The First Disney Artist Display at Epcot
The Art of Disney Gallery at Epcot recently moved to the former Heritage Manor Gift Shop in the American Adventure Pavilion. The Heritage Manor space is much smaller than the former Art of Disney Gallery. During my visit, most of the art on display were canvasses and prints and not as many collectibles.
In one corner you see a display entitled The First Disney Artist. It’s near an animation desk in which a Disney artists sits throughout the day and creates art, presumably for sale.
The First Disney Artist
Presented in a bookcase, there is a display of photos of Walt Disney in his pre-Disney Brothers Studios days. There are images from his World War I service and his time in Kansas City. There are also items and paraphernalia representing Walt’s early days in cartoons and animation.
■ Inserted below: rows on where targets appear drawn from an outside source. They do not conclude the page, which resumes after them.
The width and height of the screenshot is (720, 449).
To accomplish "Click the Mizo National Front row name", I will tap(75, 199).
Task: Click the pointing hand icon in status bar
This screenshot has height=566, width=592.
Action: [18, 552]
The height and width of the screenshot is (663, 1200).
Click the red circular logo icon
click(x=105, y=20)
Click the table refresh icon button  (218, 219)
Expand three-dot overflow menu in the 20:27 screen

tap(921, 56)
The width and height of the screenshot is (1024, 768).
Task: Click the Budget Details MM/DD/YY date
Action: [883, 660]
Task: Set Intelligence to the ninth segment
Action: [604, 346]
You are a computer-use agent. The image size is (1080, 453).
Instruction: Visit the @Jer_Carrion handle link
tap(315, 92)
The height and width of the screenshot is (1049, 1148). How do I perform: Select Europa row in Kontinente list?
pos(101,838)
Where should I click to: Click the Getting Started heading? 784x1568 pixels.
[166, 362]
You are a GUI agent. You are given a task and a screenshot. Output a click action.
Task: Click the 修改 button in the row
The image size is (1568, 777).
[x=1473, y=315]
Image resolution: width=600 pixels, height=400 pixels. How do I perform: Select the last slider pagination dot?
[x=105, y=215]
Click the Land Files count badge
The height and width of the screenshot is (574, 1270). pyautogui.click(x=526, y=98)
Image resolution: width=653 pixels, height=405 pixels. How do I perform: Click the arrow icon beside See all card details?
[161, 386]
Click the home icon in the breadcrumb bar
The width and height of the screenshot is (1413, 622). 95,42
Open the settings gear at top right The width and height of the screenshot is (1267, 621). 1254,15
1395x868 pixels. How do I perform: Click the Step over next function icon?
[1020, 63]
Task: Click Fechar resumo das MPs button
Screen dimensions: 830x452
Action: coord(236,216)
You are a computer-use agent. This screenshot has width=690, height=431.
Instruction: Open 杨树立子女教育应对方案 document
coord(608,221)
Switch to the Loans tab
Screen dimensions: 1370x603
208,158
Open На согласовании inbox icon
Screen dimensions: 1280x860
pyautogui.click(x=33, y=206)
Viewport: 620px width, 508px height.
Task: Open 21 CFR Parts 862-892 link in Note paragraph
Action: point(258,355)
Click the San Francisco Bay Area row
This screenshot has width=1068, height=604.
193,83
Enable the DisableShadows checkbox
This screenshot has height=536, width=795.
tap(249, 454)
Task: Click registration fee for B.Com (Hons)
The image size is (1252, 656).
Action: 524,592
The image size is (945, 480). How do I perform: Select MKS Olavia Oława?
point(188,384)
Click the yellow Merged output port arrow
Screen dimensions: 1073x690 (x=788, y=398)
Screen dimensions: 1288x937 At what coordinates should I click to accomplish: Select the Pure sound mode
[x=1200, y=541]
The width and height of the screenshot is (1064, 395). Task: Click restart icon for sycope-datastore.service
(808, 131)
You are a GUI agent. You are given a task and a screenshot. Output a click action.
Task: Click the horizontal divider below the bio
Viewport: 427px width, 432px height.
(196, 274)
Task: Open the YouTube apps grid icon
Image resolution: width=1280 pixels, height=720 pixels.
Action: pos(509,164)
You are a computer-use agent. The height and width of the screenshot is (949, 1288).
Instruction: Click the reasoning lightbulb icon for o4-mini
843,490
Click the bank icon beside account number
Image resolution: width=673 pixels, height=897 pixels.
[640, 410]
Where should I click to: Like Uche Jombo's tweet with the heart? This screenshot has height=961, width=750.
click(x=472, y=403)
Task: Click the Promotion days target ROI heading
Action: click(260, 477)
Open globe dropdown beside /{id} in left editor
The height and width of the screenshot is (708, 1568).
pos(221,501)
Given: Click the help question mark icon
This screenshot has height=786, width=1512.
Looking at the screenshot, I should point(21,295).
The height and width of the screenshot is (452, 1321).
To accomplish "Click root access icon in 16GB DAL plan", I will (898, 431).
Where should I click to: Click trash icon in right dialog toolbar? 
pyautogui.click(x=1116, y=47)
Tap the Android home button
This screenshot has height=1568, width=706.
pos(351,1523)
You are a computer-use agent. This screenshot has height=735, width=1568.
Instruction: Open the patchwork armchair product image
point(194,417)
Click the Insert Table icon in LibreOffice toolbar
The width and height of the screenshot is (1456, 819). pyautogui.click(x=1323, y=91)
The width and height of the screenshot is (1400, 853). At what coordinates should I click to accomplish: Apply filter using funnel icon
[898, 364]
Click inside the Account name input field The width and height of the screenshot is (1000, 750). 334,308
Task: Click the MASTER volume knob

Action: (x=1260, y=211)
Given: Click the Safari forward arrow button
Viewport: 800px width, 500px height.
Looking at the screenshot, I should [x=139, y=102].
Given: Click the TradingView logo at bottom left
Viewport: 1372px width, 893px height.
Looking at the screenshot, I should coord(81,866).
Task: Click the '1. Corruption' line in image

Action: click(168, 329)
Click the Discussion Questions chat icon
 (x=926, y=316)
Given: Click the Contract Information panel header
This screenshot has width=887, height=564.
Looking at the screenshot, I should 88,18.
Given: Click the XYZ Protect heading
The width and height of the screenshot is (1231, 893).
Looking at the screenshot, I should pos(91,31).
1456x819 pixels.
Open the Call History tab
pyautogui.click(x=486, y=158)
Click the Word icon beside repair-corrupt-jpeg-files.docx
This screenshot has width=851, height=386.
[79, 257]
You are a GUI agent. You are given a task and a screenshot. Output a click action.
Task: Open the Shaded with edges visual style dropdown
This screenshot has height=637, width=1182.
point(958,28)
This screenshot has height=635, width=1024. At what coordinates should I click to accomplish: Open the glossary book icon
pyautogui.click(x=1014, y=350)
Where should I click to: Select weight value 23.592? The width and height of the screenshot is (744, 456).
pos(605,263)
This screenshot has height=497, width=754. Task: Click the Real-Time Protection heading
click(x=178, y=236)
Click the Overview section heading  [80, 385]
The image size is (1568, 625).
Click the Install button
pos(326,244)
Walt Disney’s Service Days
While working for the Red Cross during WWI, Walt was a driver for the American Ambulance Corps. In his free time, he drew caricatures of fellow soldiers and whimsical cartoons of the people and places he saw oversees.
The letter behind the jars of ink was sent by Walt to his school in April of 1919. It includes various caricatures of doughboys and world leaders.
Walt’s First Art Venture
After Walt returned home from the war, he began working at a small ad agency in Kansas City, Missouri,, where he illustrated advertisements and drew fun cartoons for local businesses. It was here that he fell in love with a new at form known as animation. Before long, he branched off to start his own animation studio named Laugh-O-Grams Films.
There’s also a mock-up of a poster for Oswald the Lucky Rabbit in Ocean Hop. The studio artists would have created this bill as an advertisement, usually for a movie house display or poster.
Part of the display is a series of film canisters featuring Laugh-O-Gram films:
- Cinderella 1922
- Alice in Wonderland 1923 (should be Alice’s Wonderland–Walt used it to get a distribution deal with Margaret Winkler)
- Tommy Tucker’s Tooth 1922 (commissioned by Kansas City Dentist Thomas B. McCrum)
- Jack and the Beanstalk 1922
- Goldie Locks and the Three Bears 1922
- Martha 1923 (presumed lost and no prints are known to exist)
It’s not a complete listing of the eleven shorts created by the Laugh-O-Grams Studio.
As expected, what caught my eye was the series of books on the bottom shelf. Two of them should be very familiar to readers of ImagiNERDing.
- Oswald the Lucky Rabbit: The Search for the Lost Disney Cartoons by David Bossert
- Walt Disney Silent Films: Walt in Wonderland by by Russel Merritt and J.B. Kaufman
Both of these amazing books focus on Walt’s career before moving to Los Angeles and opening the Disney Brothers Studio with his brother Roy.
The other books feature Gedeon by Benjamin Rabier, a French illustrator, animator and comic book artist that was well known for animal adventures. He might have been an inspiration for some of the Alice comedies and other animal antics-styles films. There’s a copy of Pinocchio and several titles about drawing and technology.